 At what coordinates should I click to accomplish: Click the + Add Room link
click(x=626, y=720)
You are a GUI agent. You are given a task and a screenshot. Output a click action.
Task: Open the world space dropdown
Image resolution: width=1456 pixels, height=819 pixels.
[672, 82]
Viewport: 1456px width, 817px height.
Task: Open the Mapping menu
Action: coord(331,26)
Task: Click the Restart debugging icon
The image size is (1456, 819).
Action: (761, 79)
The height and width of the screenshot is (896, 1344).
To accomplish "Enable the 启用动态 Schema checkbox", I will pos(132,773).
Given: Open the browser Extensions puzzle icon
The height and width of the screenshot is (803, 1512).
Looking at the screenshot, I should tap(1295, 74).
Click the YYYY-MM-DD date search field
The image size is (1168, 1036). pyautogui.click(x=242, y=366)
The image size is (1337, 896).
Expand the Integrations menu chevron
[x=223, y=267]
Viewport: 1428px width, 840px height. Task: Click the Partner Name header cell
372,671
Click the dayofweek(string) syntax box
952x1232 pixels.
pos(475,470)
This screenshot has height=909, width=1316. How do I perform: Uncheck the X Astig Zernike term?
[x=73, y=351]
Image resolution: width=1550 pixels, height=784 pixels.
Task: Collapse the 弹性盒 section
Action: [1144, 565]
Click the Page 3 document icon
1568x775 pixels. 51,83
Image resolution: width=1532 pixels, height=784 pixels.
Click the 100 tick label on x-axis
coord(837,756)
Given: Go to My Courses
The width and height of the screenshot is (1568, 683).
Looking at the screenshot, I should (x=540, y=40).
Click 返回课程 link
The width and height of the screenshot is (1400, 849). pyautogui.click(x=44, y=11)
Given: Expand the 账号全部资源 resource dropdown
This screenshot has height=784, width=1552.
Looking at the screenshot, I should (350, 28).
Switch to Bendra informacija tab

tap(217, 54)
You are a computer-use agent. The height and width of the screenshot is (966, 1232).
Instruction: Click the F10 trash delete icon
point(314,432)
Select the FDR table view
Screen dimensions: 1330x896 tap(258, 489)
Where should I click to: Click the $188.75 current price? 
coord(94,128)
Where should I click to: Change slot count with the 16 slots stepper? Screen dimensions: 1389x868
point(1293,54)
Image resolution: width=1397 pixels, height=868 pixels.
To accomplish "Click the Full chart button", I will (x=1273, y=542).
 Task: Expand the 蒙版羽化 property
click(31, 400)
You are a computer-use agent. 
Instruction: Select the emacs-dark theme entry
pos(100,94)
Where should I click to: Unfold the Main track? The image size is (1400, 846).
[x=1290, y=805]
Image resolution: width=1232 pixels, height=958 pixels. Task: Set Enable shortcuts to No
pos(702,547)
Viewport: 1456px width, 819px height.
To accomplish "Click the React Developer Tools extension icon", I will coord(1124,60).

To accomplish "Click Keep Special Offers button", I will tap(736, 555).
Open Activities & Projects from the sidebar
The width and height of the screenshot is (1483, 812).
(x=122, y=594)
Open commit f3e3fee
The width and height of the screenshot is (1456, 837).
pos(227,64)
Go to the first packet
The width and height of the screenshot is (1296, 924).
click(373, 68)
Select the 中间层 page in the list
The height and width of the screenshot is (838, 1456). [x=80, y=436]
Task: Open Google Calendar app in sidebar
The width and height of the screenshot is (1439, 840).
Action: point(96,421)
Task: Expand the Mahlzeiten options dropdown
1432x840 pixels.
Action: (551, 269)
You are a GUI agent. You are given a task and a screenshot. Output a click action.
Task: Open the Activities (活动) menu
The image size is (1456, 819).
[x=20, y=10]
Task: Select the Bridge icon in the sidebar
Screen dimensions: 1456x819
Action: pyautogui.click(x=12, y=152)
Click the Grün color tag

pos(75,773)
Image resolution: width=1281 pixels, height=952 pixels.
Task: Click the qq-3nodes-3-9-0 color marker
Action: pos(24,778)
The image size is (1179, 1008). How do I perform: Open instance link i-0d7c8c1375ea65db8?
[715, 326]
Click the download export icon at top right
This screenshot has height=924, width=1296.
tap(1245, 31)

# # # # #

Within the listing above, find every line containing the string "agent" and return it.

You are a GUI agent. You are given a task and a screenshot. Output a click action.
You are a computer-use agent. The height and width of the screenshot is (966, 1232).
You are a computer-use agent. 
You are a GUI agent. You are given a task and a screenshot. Output a click action.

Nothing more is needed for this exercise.